19. Print out the length of `row_item`

You know the drill, only one item in this sequence. Let's dig it out.

20. print out the first item of the `Row` object

*NOTE: DO NOT USE `print(...)`, the notebook will just print it out itself it would not break, but it would be harder to use*

What do you think?
Looks like it contains a list!

21. print out the length of the first and only element of the `Row` object

22. Import pyspark sql functions

23. Compute a new column that measures the size of the items column in the whole dataset: `items_size` then, show the first 10 lines of this new DataFrame

*NOTE: we're just exploring you don't have to save the new DataFrame to a variable*

Can you see anything?

It seems that each `item_size` is equal to each of the element of `pageInfo` 🤔.  
We will make sure of it, we will compare the `totalResults` field of `pageInfo` to the size of `items`, and if they're different we will filter them.
At the end we will count how many rows we got.

To keep our eyes on the prize: we want to count how many rows have a subfield `totalResults` (inside the column `pageInfo`) that is different from the size of the field `items`.

24. Filter on the column where the inside field `totalResults` of `pageInfo` is different from the size of `items` then count how many rows are left:

### Conclusion
For each row of our dataframe, we actually have many different songs..  
When we called the API, we where calling batches of 50 songs. For each API call, we asked for 50 songs, and usually got a little bit less because some songs are not available on Youtube anymore.

In our DataFrame each row is one API call.

If we were more used to PySpark, we could actually have seen it earlier, and save ourselves some time.  
Indeed, print out the schema of `df`:

25. Print out the schema of `df`

We've got our 4 top levels (corresponding to our 4 columns): `etag`, `items`, `kind`, `pageInfo`.
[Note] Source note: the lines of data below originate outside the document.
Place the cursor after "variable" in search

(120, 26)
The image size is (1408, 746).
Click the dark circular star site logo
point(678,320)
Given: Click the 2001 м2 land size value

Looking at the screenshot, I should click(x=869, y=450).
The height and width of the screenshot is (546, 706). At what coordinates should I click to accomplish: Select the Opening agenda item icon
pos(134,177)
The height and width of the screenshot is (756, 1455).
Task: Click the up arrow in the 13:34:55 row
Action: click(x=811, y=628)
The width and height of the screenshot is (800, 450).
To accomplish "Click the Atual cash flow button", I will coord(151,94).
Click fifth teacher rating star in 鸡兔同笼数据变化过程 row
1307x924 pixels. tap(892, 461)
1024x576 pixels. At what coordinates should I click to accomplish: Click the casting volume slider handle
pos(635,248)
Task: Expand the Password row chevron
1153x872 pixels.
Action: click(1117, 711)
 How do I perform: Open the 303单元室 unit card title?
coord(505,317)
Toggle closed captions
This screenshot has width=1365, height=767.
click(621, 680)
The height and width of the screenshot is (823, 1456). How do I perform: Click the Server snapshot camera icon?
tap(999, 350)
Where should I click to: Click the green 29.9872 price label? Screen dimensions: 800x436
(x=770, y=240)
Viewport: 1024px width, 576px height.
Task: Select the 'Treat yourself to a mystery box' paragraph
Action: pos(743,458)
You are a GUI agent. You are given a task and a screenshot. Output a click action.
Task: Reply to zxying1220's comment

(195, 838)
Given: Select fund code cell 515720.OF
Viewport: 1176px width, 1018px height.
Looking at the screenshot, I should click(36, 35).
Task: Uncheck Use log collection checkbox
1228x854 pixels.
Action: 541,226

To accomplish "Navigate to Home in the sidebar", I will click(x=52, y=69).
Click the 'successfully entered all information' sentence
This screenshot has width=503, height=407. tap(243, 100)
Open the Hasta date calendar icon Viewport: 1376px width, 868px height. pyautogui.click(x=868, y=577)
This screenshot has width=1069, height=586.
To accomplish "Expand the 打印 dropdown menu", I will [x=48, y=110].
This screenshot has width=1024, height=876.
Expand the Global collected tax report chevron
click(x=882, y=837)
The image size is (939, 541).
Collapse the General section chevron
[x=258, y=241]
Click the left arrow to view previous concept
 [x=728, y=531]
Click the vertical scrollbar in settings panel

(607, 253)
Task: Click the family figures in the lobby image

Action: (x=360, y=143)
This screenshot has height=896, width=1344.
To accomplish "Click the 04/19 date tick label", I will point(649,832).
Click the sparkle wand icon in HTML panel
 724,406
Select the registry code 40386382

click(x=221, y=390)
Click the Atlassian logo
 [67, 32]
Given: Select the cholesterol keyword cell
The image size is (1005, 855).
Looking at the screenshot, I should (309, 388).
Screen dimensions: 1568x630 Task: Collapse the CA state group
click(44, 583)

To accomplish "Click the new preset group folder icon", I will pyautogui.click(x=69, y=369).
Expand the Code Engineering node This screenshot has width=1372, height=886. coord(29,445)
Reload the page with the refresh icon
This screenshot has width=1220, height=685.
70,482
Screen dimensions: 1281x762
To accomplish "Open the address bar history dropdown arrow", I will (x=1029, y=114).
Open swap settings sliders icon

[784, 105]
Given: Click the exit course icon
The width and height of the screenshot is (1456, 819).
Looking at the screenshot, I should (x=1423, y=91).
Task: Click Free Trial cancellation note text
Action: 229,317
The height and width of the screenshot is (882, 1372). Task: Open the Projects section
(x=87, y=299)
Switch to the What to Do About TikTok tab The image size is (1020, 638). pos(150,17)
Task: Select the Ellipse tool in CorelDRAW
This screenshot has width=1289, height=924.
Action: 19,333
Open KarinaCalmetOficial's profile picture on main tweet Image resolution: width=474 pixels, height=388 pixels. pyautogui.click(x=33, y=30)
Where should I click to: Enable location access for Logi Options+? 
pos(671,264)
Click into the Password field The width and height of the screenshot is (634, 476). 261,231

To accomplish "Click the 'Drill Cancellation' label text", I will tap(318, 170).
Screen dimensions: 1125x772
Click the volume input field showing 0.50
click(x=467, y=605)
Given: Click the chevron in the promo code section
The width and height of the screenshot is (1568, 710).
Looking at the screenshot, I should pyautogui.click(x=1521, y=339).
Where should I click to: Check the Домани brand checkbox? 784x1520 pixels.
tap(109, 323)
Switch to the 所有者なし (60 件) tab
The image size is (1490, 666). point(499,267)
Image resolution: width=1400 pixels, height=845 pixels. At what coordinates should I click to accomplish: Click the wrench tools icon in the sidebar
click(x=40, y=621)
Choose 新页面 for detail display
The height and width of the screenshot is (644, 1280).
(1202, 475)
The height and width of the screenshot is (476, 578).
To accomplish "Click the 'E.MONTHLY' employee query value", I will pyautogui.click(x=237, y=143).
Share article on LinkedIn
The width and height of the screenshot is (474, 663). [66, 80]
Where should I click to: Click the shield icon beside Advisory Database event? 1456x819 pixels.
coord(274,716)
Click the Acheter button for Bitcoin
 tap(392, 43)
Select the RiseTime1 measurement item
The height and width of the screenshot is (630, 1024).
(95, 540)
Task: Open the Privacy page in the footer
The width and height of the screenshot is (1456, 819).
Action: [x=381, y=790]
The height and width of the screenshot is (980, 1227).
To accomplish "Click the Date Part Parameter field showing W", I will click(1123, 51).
`etag` and `kind` are of type `string`.

`items` is different, its type is `array`, which means its a **container data type**, a type that contains multiple values.  

We didn't get a table of songs, but instead a **table of API results**.

---

Now that we understand what's going on, we need to find a way to get the data in the shape we want, e.g. one row per result and not one row per api call..  
That will be the topic of the next assignment.

---

## Take away
- Data we collect is not always in a tidy format. Sometimes it can actually be difficult to understand what we are manipulating.
- Zooming/dezooming strategy is very effective to quickly go through a dataset and reveal how it is structured.